José de Paula Neto (born 11 July 1970), better known by his artistic name Netinho de Paula, is a Brazilian presenter, singer, composer, actor, and politician. During the course of his musical career, he grew in popularity starting in the 1990s for his work as a vocalist with the group Negritude Júnior. He would later become famous for his hosting of various TV shows from the 1990s onward. In 2008, Netinho was elected as councilman to the city council of the city of São Paulo for the Communist Party of Brazil (PCdoB), with 84,406 votes, or 1.41%. He was the third most voted candidate in the elections that year.
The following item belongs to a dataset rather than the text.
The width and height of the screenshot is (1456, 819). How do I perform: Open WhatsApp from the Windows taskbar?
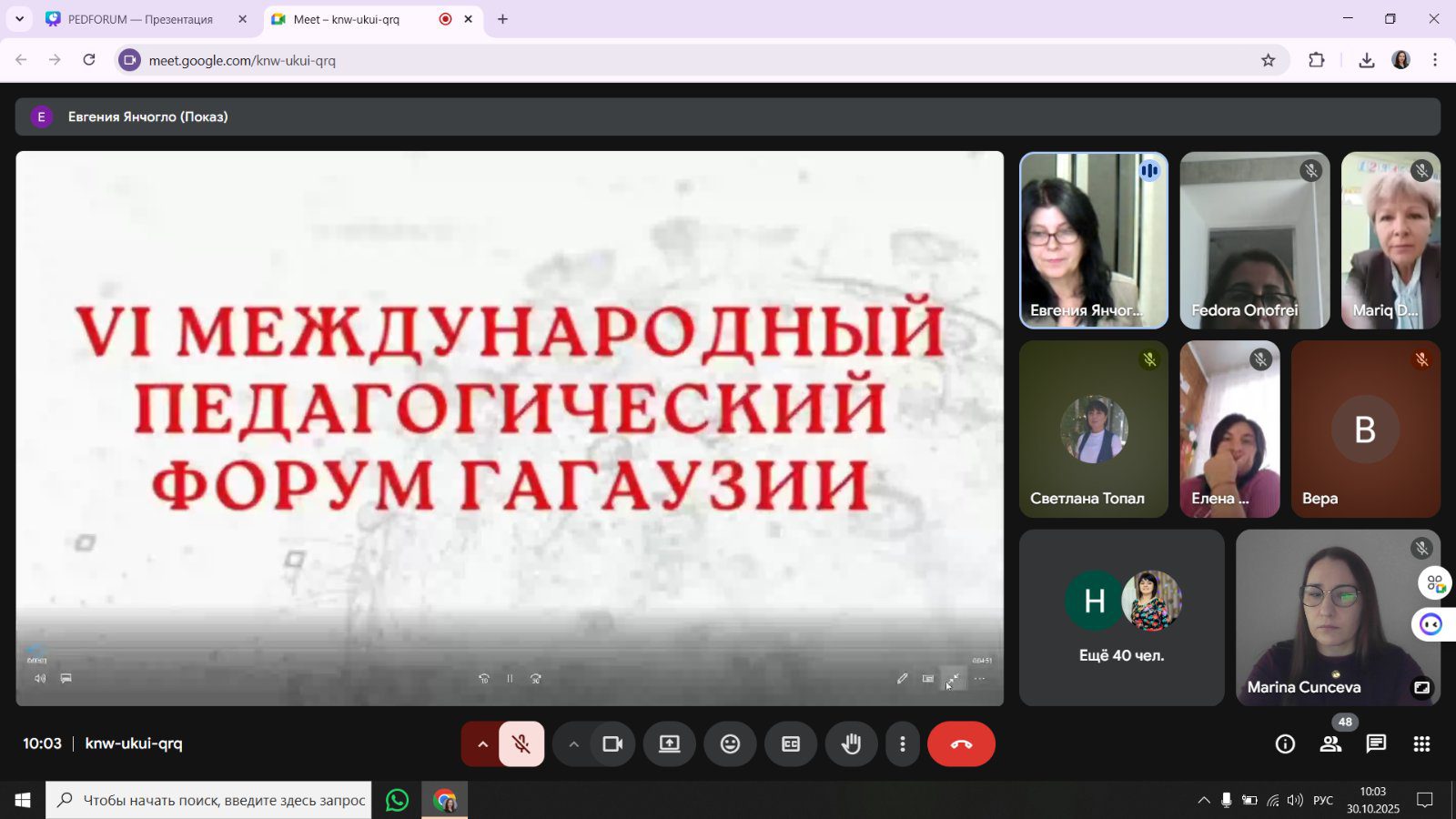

He is currently affiliated with Podemos (PODE).

==Early life==
Netinho was born in the Santo Amaro neighborhood of São Paulo and was raised in the suburb of Carapicuíba. He lived for a long time in an apartment in Cohab 2 in the eastern zone of São Paulo.

== Career ==

=== Music ===

In 1986, he began his musical career with the pagode group Negritude Júnior. As a vocalist with the group, they lived in a joint home where he had lived, releasing, at that time, music to great success and national recognition in 1990s. Among their hits were "Cohab City" and "Tanajura". The song “Beijo Geladinho” was featured on the soundtrack of the telenovela A Dona do Pedaço. Netinho left the group in 2001 and began his solo career, where he began working as a TV presenter.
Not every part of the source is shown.